Quando chego a casa,
encontro-a dentro da banheira; mas a banheira está vazia e ela completamente
vestida. Esta visão é surpreendente e perturba-me um pouco, assusta-me; contudo,
a expressão do seu rosto é serena e tranquila, apaziguada. Olho-a e sorrio,
tento não me alarmar nem reagir precipitadamente; mas sou incapaz de me
aproximar dela e acariciar-lhe o cabelo (o que teria feito, em circunstâncias
normais); respiro fundo e, esquecendo-me de continuar a sorrir, pergunto o que
se passa. Ela sorri (por ela e por mim) e, calmamente, explica.
-
Nem sei. Nada de especial, acho eu. Estava apenas a pensar como a vida avança
em ciclos; não é? Os dias que se sucedem, e depois as semanas, os meses, os
anos; tudo ordenado e previsível. Como se vivêssemos permanentemente no
interior de uma rotunda, em rotundas dentro de rotundas, sempre às voltas; porque
tudo é circular, tudo se repete. E como podemos inverter isto? Como quebrar a
linearidade do tempo, como desafiar o destino, como enganar o futuro e torná-lo
mesmo inesperado? Já alguma vez pensaste nisso? Eu penso, por vezes. Porque,
afinal, que tem o futuro de verdadeiramente imprevisível? Que efectivo grau de
surpresa nos reserva o futuro? Mesmo que os eventos nos surpreendam, nós somos
sempre nós, somos uma espécie de constante que vai evoluindo mas sem efectivamente
mudar na essência; seremos sempre incapazes de nos surpreender a nós próprios,
é esse o problema, é isso que nos perturba e irrita, que nos deprime: nunca
haverá genuína surpresa porque o futuro é uma mera repetição do passado. Portanto,
apenas no resta tentar desafiar o futuro a surpreender-nos. E é nisto que tenho
pensando, em formas de contornar a previsibilidade do que ainda há-de vir.
Sorri. Como se tudo
estivesse normal.
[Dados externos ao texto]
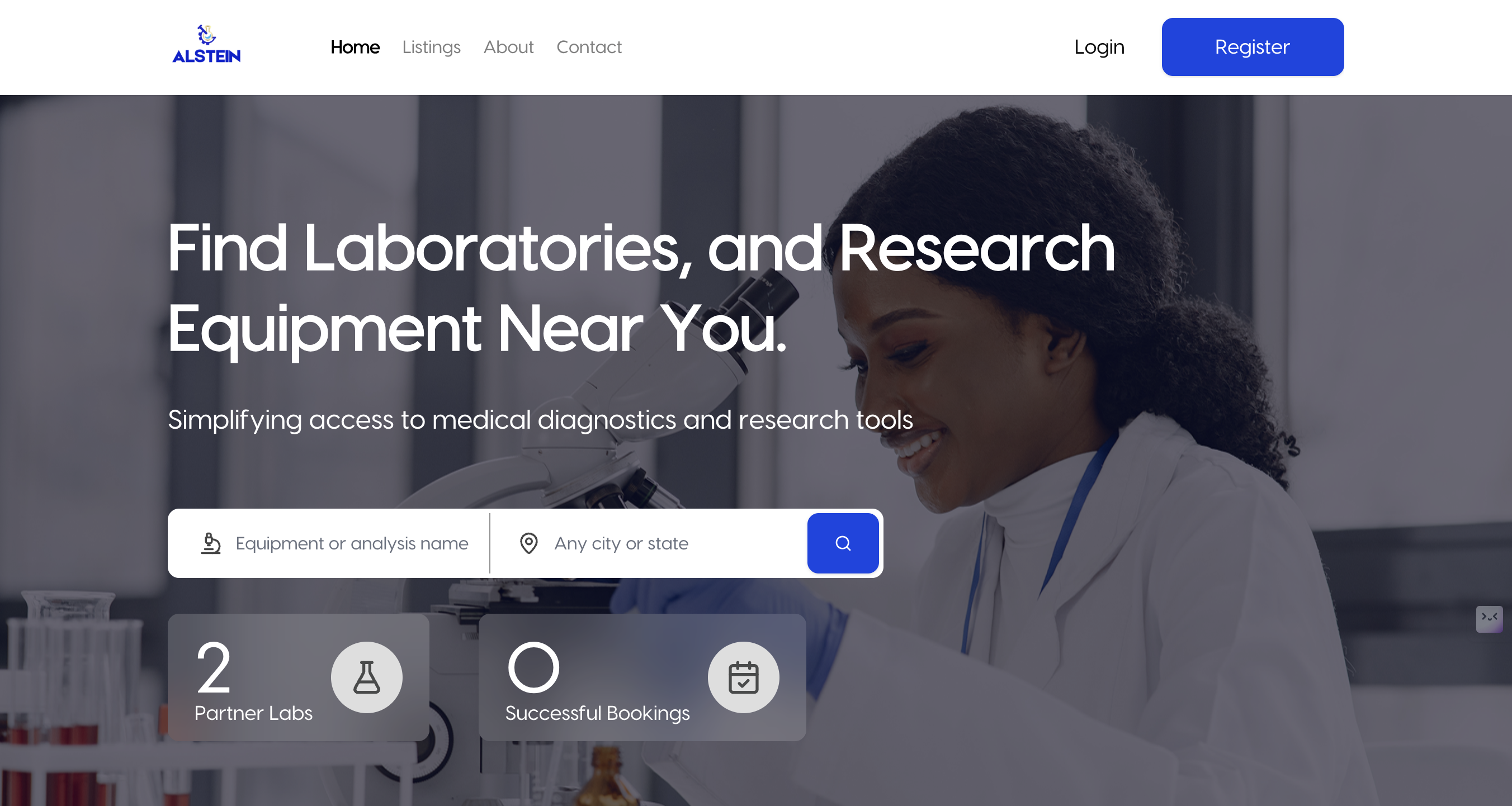1512x806 pixels.
Task: Click the Alstein logo in the header
Action: coord(206,45)
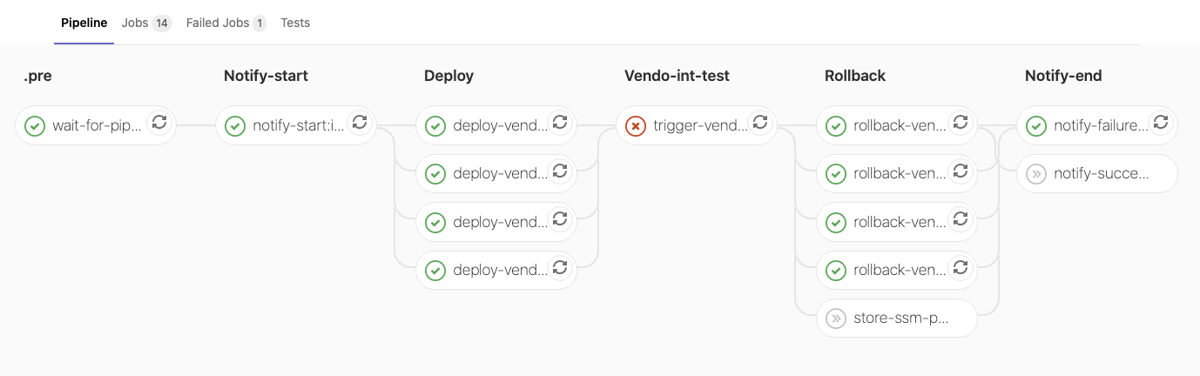Retry the fourth rollback-ven job

click(960, 267)
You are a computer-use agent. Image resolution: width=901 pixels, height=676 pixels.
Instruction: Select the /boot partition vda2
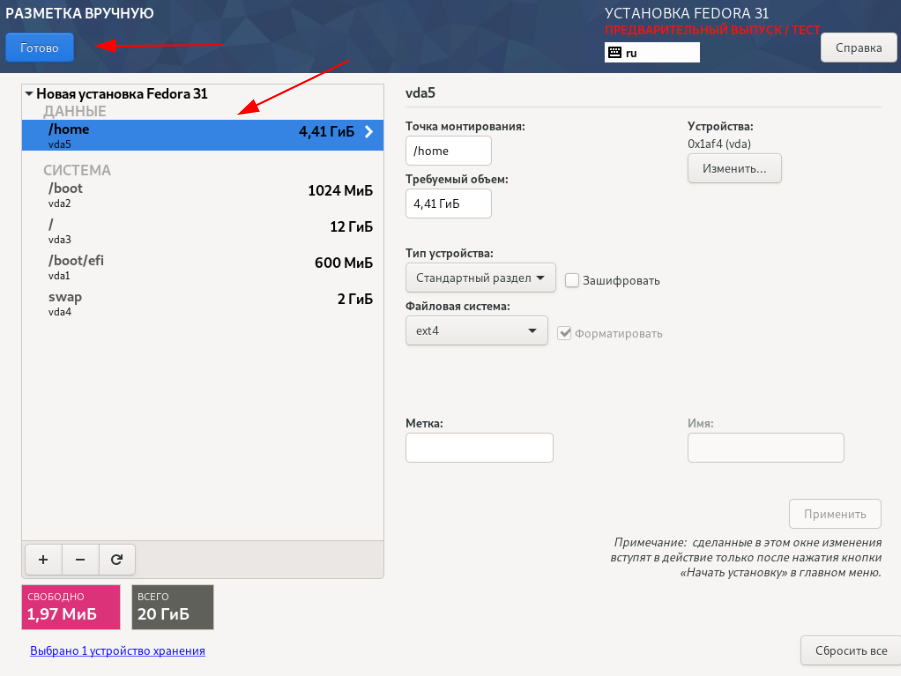click(200, 195)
Como se fosse uma manhã de sábado cheia de sol e a banheira
estivesse cheia de água, a casa de banho cheia de vapor, e estivéssemos a falar
daquele programa de culinária que tínhamos visto no outro dia; tudo normal.
-
Sabes de que me lembrei? Pensei que poderia tentar inverter as coisas: recusar-me
a ficar à espera que o futuro me surpreenda mas surpreender, eu própria, o
futuro. Fazer algo improvável e inesperado, inexplicável (talvez aquilo que
muitos chamam loucuras, percebes?), algo que distraia o natural fluir dos acontecimentos,
enganando e baralhando o futuro. Tentar inverter a normalidade, tentar suspender
a metódica marcha do tempo; ou, pelo menos, brincar com o tempo, provocando-o
um pouco, desorientá-lo de tal forma que possa surpreendê-lo por um momento e,
apanhando-o distraído, tomar posse do meu próprio destino, fazendo dele o que
desejar. Porque bastaria um pequeno momento, penso eu. E tudo poderia ser
diferente. Não achas?
Não sei o que achar.
Poderia dizer-lhe que se estava a contradizer, ao desejar que tudo fosse
diferente quando acabara de afirmar que nunca existirá genuína surpresa na vida
de alguém; mas talvez seja a contradição que nos desafie e faça avançar, talvez
a harmonia apenas conduza ao conformismo e à letargia, à resignação.
-
Há pessoas que pensam que a vida é como um jogo de xadrez; e depois decoram
jogadas inteiras, planeiam tudo, antecipam tudo, imaginam que controlam tudo; esquecendo
que quem joga com elas também tem as suas próprias estratégias, esquecendo que
o destino tem as suas próprias estratégias. Diz-me, o que será melhor: jogar
por instinto ou jogar planeado? Quanto a ti, não sei. Mas eu estou um bocadito
cansada de jogar planeado. Estou mesmo. E estava aqui a imaginar o que pensará
o destino quando me vir assim, vestida e sorridente numa banheira vazia. Não
sei o que pensará mas, sabes, apetece-me mesmo fazer um xeque-mate ao destino. Sim,
acho que é isso que queria: fazer xeque-mate ao destino.
Escuto-a mas não sei
o que pensar, o que sentir; não sei se ela terá ficado momentaneamente louca ou
se está simplesmente certa, tão certa que não existe razão para que eu tenha dúvidas
ou hesitações. Permanecemos em silêncio, escutando apenas o distante rumor do
universo (aquele rumor que, no fundo, mais não é do que um indisfarçável bocejo),
infinitamente distantes um do outro. Mas, então, reparo que estou a sorrir, que
por algum motivo desconhecido começara a sorrir; e é a sorrir que pergunto: deixas-me entrar, posso juntar-me a ti?